DC: [Laughs.] No. It's long gone . . . There was a recent story in The New York Times in which they detailed the records of the New York Knicks head coaches since I left [in 2001] I don't know why they had to make it personal. We had a great run, but that wasn't just me. Patrick Ewing, Pat Riley, Jeff Van Gundy, Charles Oakley, we had a great in the 1990s.
NYSJ: When you look at the money being put into new stadiums and arenas, renovating venues and the upgrading of fan amenities, what does that say about the state of the economy regarding sports?
DC: It certainly doesn't show any signs of slowing down, which is amazing when you consider what the credit market has been like. It's red-hot now, when you consider [the new stadiums or arenas being planned in] Sacramento, the San Francisco Bay Area, Minnesota, Atlanta, there is a lot going on. At Legends, we will be very aggressive in our premium sales group, our food and beverage group and throughout the company. We have great operators and a great concept. And the owners who will align with us will continue to be the owners who want to give their fans an incredible experience.
NYSJ: Your investment company, SCP Worldwide, owns among other properties the MLS franchise Real Salt Lake. How important have the new soccer-centric stadiums, many of which have naming rights deals, including Rio Tino Stadium in Salt Lake City, been to the growth of the league and soccer in the U.S.?
DC: In my opinion, MLS is the growth sport of the next decade. [The NBA] went through those years, which I witnessed in the 1980s and 1990s, where basketball teams went from being worth $10 million to $300 million. MLS is the next great growth area. MLS has a great group of forward-thinking owners. There is enormous interest in sponsorship. The new venues in Kansas City (LiveStrong Stadium), Salt Lake City (Rio Tinto Stadium), New York (Red Bull Arena) and elsewhere are very appealing to companies and fans. There is a great attraction for families. There is a fan-friendly attitude from players and the teams. There is a strong appeal to Latino consumers. So MLS has positioned itself quite well to grow.
"MLS is the next great growth area. MLS has a great group of forward-thinking owners. There is enormous interest in sponsorship."
NYSJ: What impact do you think the new $1 billion stadium being built in Santa Clara as the home of the NFL's San Francisco 49ers for the 2014 season will have?
DC: The stadium is going to be a gigantic improvement over Candlestick Park [where the 49ers have played since 1971]. It's going to be spectacular. [Owner/CEO] Jed York and the ownership group, have done a terrific job with the franchise. You saw it [this past season] and there is no reason to believe that it won't continue.
NYSJ: What are your thoughts about Barclays Center in Brooklyn, NY, which will be the new home of the NBA's Nets and showcase other sports and entertainment beginning in September?
DC: I think it's going to be great. It seems as if they are doing a first-class job. Brett Yormark [CEO/president of Nets Basketball/Brooklyn Sports and Entertainment] is a really talented executive. But they have to get the team going on the court.
NYSJ: What is the hottest area for new stadiums moving forward?

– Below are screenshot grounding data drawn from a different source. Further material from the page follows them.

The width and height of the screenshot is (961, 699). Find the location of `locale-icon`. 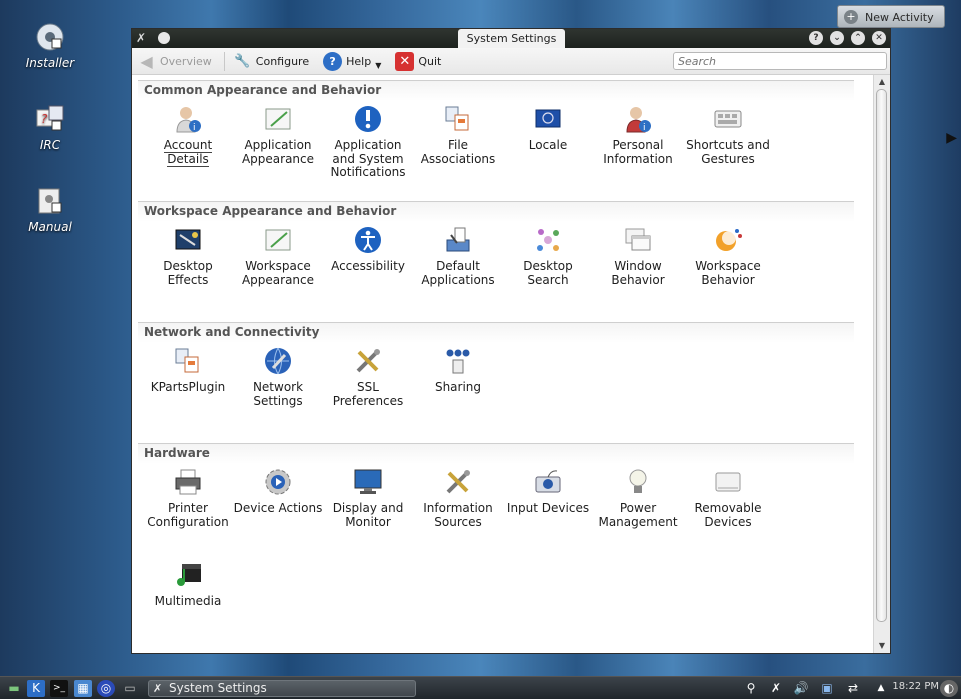

locale-icon is located at coordinates (548, 119).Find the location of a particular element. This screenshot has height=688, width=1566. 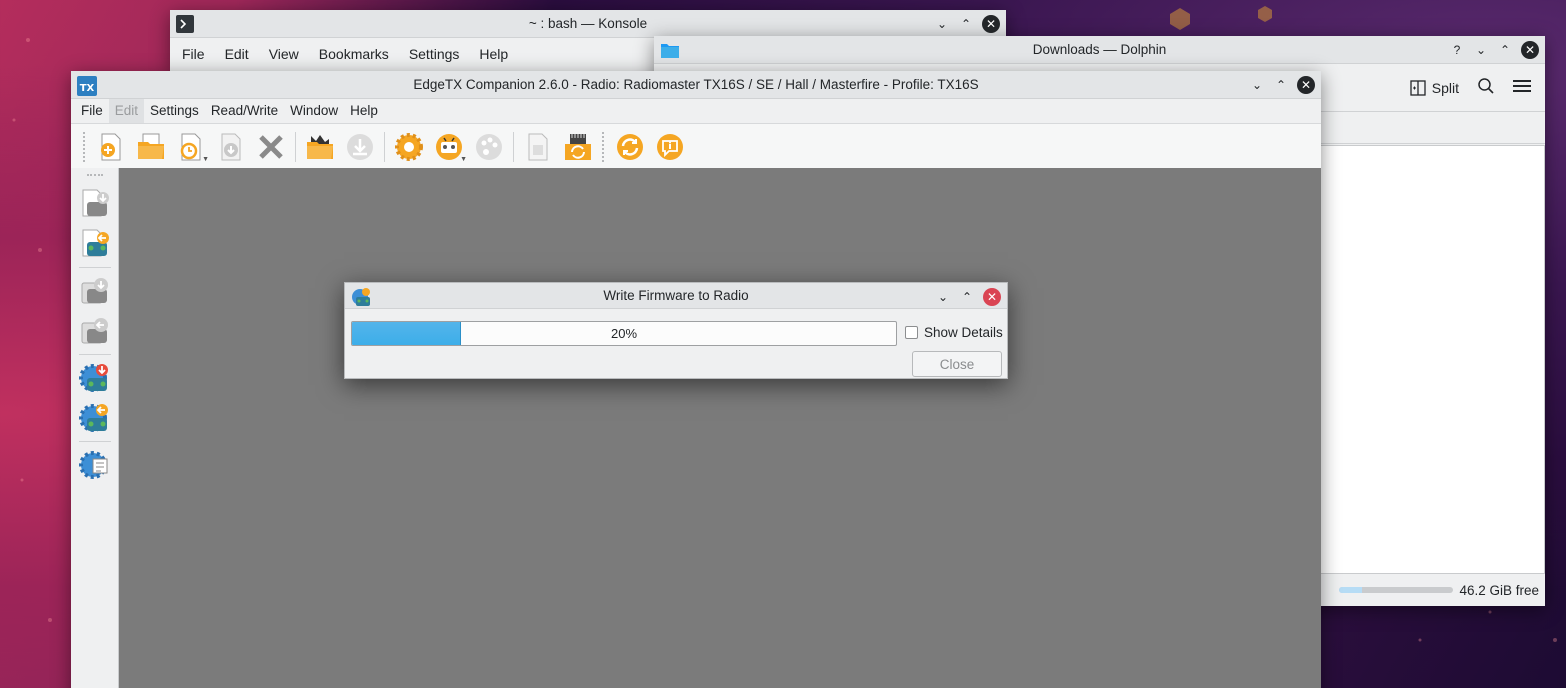

print-icon is located at coordinates (538, 147).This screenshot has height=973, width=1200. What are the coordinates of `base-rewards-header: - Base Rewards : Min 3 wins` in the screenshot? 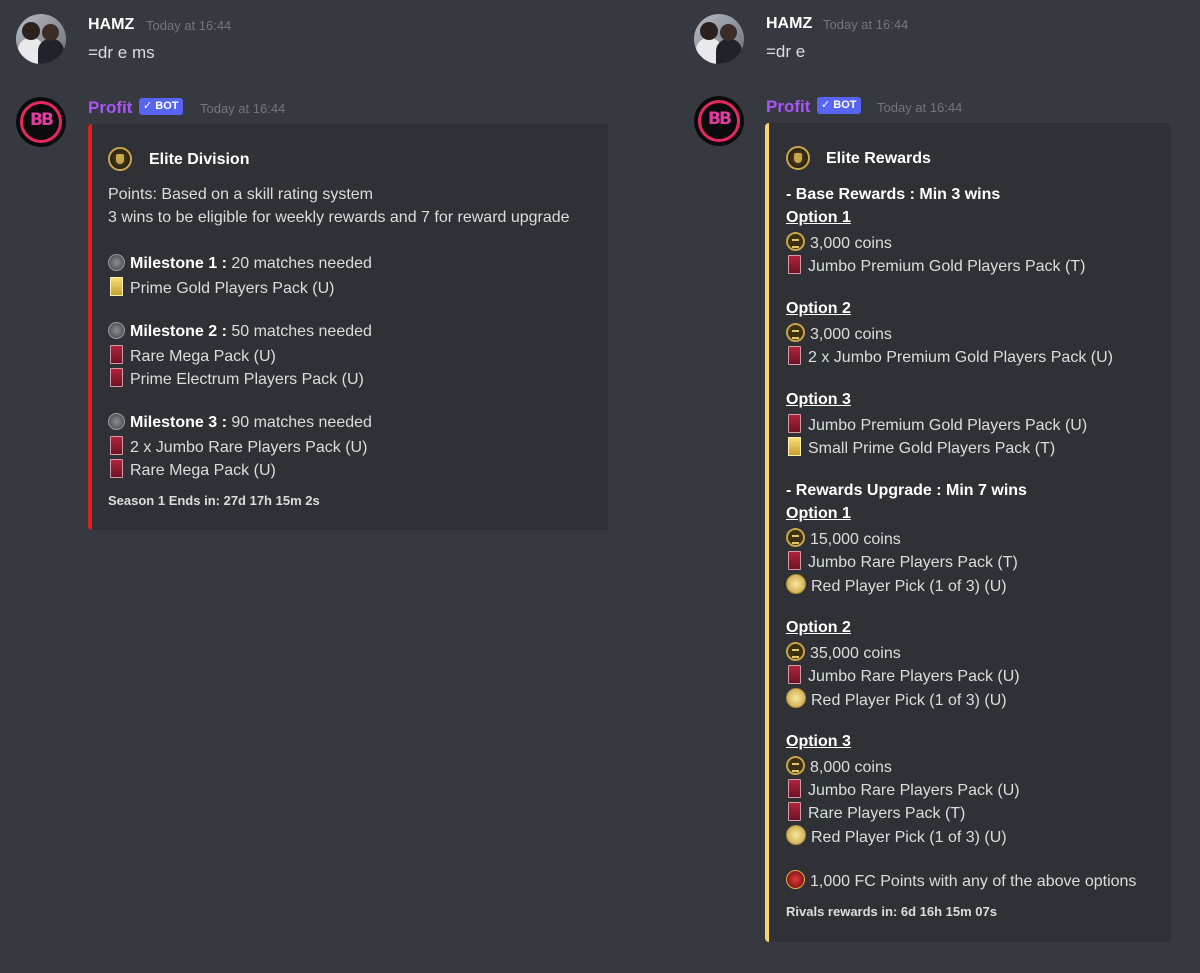 It's located at (894, 194).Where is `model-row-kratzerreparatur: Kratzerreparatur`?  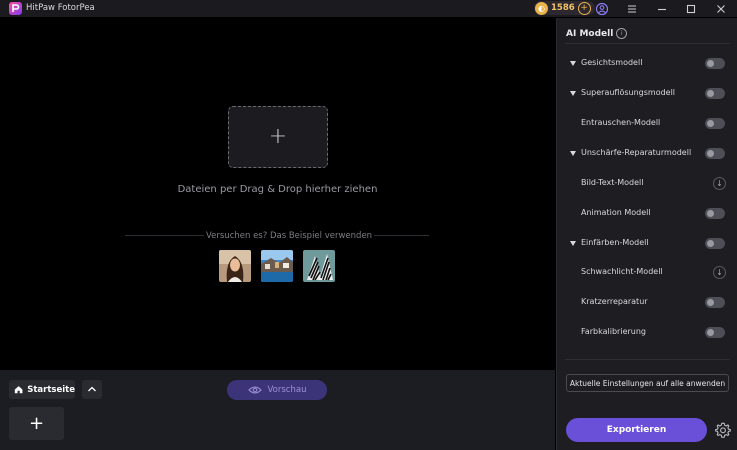
model-row-kratzerreparatur: Kratzerreparatur is located at coordinates (647, 304).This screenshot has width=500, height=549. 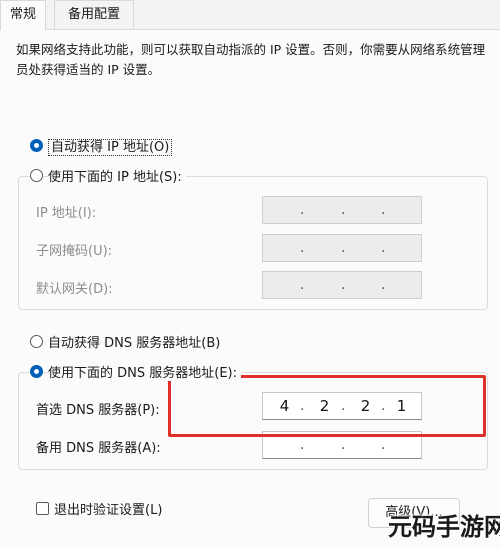 I want to click on radio-auto-dns-label: 自动获得 DNS 服务器地址(B), so click(x=134, y=342).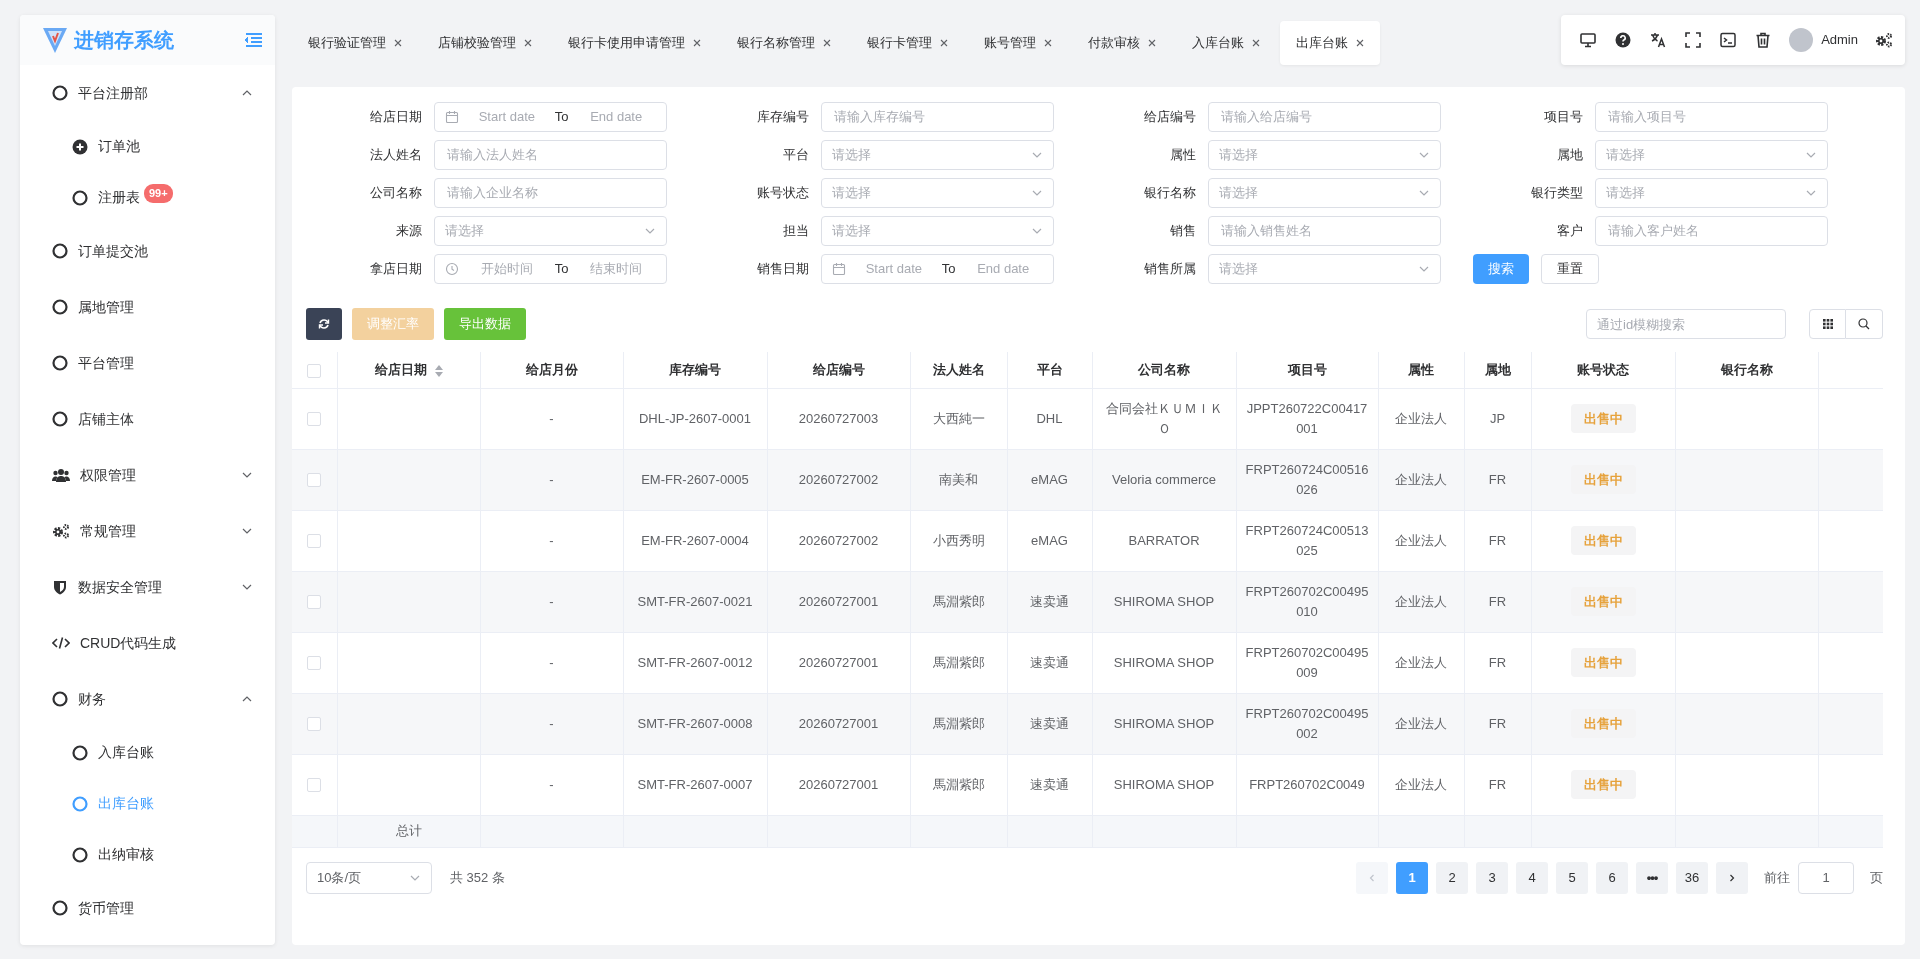 Image resolution: width=1920 pixels, height=959 pixels. I want to click on page-size-select: 10条/页, so click(369, 878).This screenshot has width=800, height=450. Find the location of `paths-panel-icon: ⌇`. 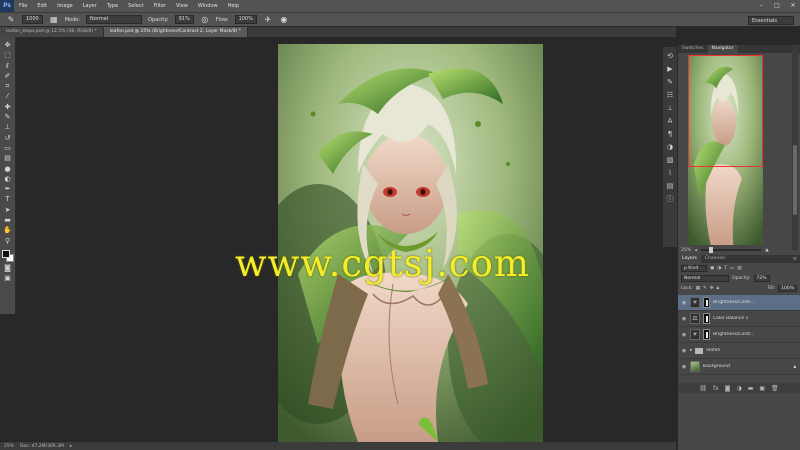

paths-panel-icon: ⌇ is located at coordinates (670, 173).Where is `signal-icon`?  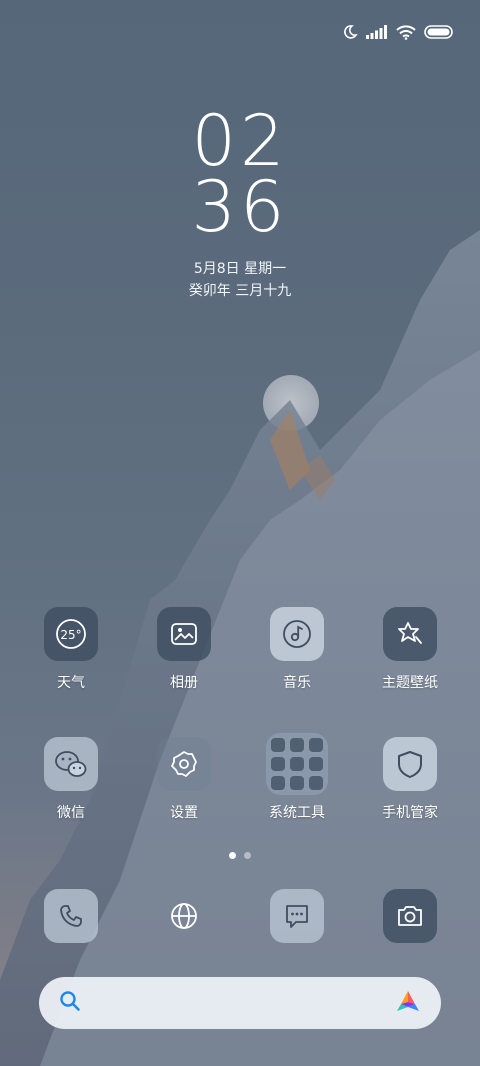 signal-icon is located at coordinates (377, 32).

DC: I like the international play for new stadiums. There will be a lot of stadiums built in the Far East and in Europe, even though Europe is flat on its back. But there is a lot of interest from some very powerful teams in the English Premier League, Germany's Bundesliga, La Liga in Spain. Those are huge operations. So you will see money being spent on stadiums and a high-level of in-stadium amenities.